Having regard to the aforestated legal position based on the provisions made in the certified Standing Orders and the judgments rendered by this Tribunal, there is no manner of doubt that each one of the applicants has completed the requisite number of days so as to be transferred on to the regular establishment of Mates.

Furthermore, the respondent's own stand before this Court in the Writ Petition (C) No. 6211/2002 was that:

It is submitted that the Tribunal failed to appreciate the word 'actually' in the proviso Clause 4(iii) and thus has committed mistake of law. It is submitted that the Tribunal failed to appreciate that only those badli workers are entitled to be transferred to regular establishment who had actually worked for not less than 240 days in any period of 12 months. The term actually could only mean physical working for 240 days in which neither any weekly holiday nor any gazetted holiday etc. Could be added to reach the period of 240 days. Any other interpretation of the term 'actually' will render the term 'actually' redundant.

Thus, in any event and quite apart from the fact that the Tribunal's order is in direct contradiction to the findings by this Court in WP(C) 6211/2002 and the findings recorded in paragraph 5 by the Tribunal in its order dated 20th November, 2001 in O.A. 1197/2001. In any event, the Contempt Petition bearing No. 135/2003 in OA No. 1197/2001 had been dismissed only with the direction that since there was no conclusive finding by the Tribunal that the petitioner had completed the requisite number of days so as to be transferred to the regular establishment of Mates, therefore, there was no contempt in OA. Thus, the Contempt Petition in OA No. 1197/2001 had been dismissed only on the lack of findings that the petitioner had worked for more than 240 days in the OA No. 1197/2001 and not on the plea of the contempt power of the CAT. In our view, the contempt petition in OA No. 1197/2001 had been wrongly dismissed.

Accordingly, there is no merit in the impugned order dated 1st August 2003 and the same is set aside.
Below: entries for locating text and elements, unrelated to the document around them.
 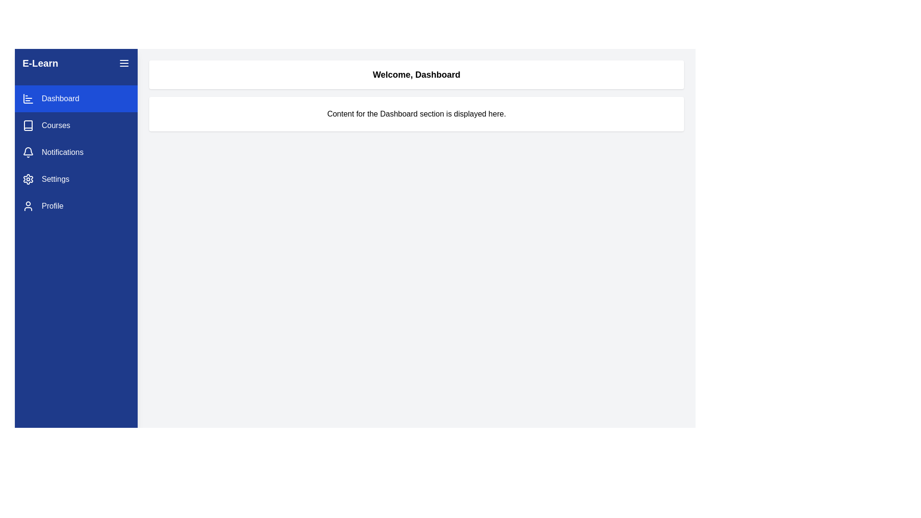 I want to click on the compact bar chart icon located to the left of the 'Dashboard' text in the vertical navigation menu, so click(x=28, y=98).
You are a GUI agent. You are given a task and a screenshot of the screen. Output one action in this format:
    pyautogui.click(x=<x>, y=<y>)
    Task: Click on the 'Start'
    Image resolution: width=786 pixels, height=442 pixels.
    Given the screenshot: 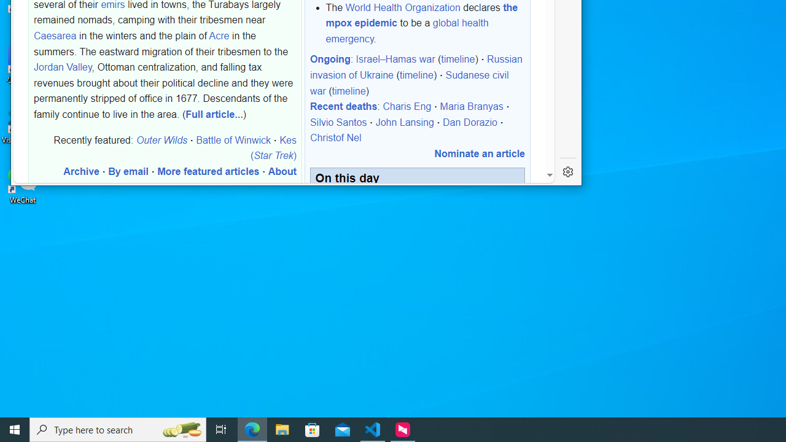 What is the action you would take?
    pyautogui.click(x=15, y=428)
    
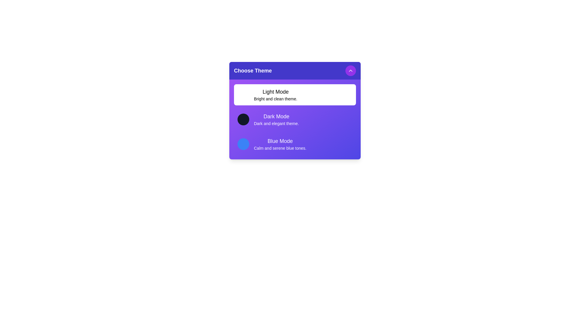 This screenshot has height=317, width=563. I want to click on the theme preview color circle for Blue Mode, so click(243, 144).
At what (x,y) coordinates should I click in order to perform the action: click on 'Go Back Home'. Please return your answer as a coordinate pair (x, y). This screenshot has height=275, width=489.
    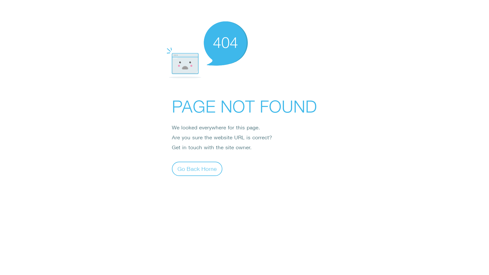
    Looking at the image, I should click on (196, 169).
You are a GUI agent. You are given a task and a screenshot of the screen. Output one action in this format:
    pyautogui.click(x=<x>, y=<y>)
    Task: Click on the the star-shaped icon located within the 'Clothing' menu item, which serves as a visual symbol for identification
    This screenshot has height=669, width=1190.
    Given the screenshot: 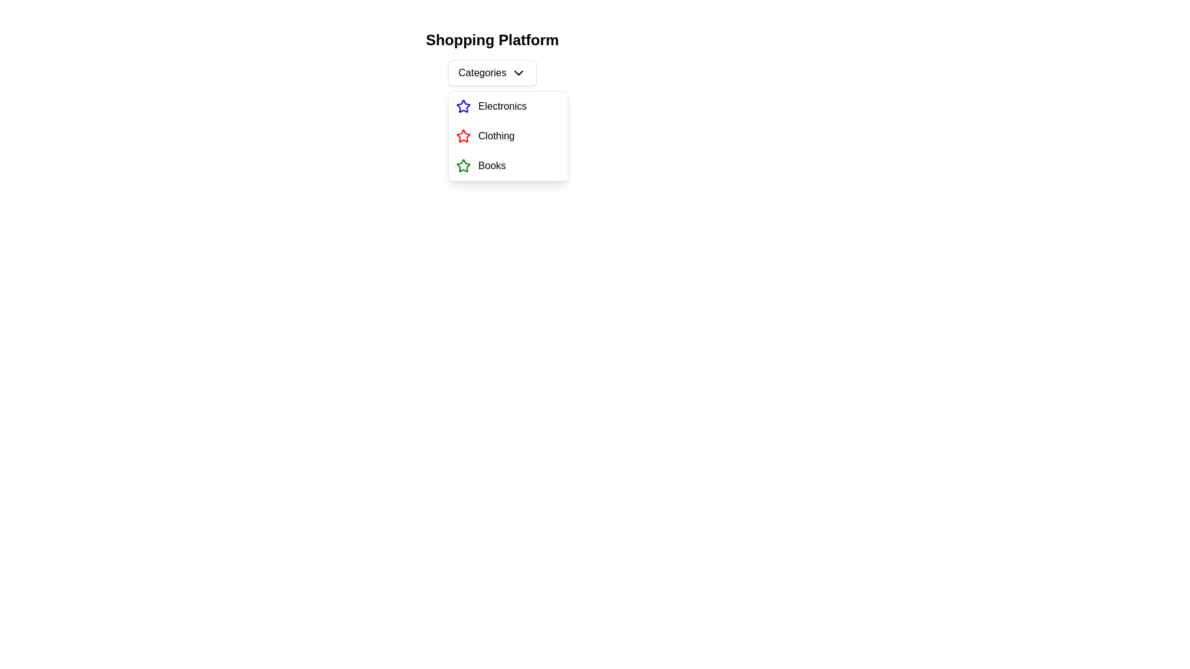 What is the action you would take?
    pyautogui.click(x=462, y=136)
    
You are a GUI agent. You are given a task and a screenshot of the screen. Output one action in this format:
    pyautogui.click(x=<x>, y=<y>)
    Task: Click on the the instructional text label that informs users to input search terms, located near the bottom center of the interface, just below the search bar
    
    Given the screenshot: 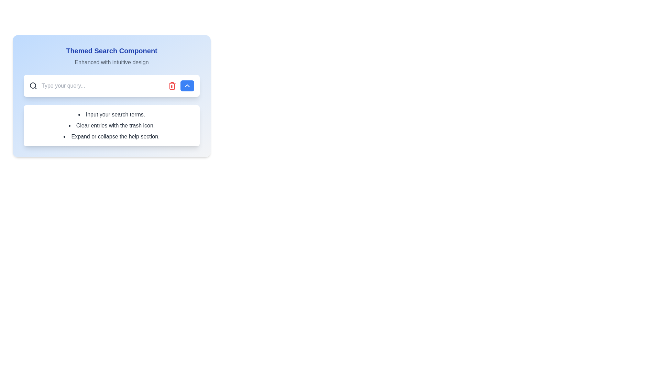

The writ petition is allowed.

14. The present writ petition also relies on the plea that no order or judgment of the Hon'ble Supreme Court has been produced by the respondents against the judgment of this Court in Writ Petition (C) 6211/2002. Thus, in this view of the matter, the findings of the Division Bench of this Court in the aforementioned writ petition (C) No. 6211/2002 became final and cannot be frustrated and made ineffectual by the CAT.

15. In light of the categorical findings of the learned Member of the CAT, dated 20th November, 2001 affirmed by the judgment of this Court dated 30th September, 2002 while rejecting the plea of the Respondent that only those Badli workers are entitled to be transferred to regular establishment who had actually worked for not less then 240 days in any period of 12 months, the order of the CAT dated 1st August 2003 is wholly unsustainable. It is a clear case of contempt on behalf of the respondents and they have failed to appreciate the correct position of law laid down by the Hon'ble Supreme Court and reiterated by this Court. The Principal Bench, CAT while dismissing the contempt petition, also failed to appreciate the correct position of law. In any case, whatever be the view on the plea of the contempt power of the CAT, in any event, this Court can in exercise of its writ jurisdiction pass orders to ensure that the binding and final judgment of the Division Bench of this Court dated 30th September, 2002 is made effective. The respondents are therefore, directed to transfer the services of the petitioner to the regular establishment of Mates and grant him all the consequential benefits or or before 31st December, 2007.

16. Report for compliance on 8th January 2008.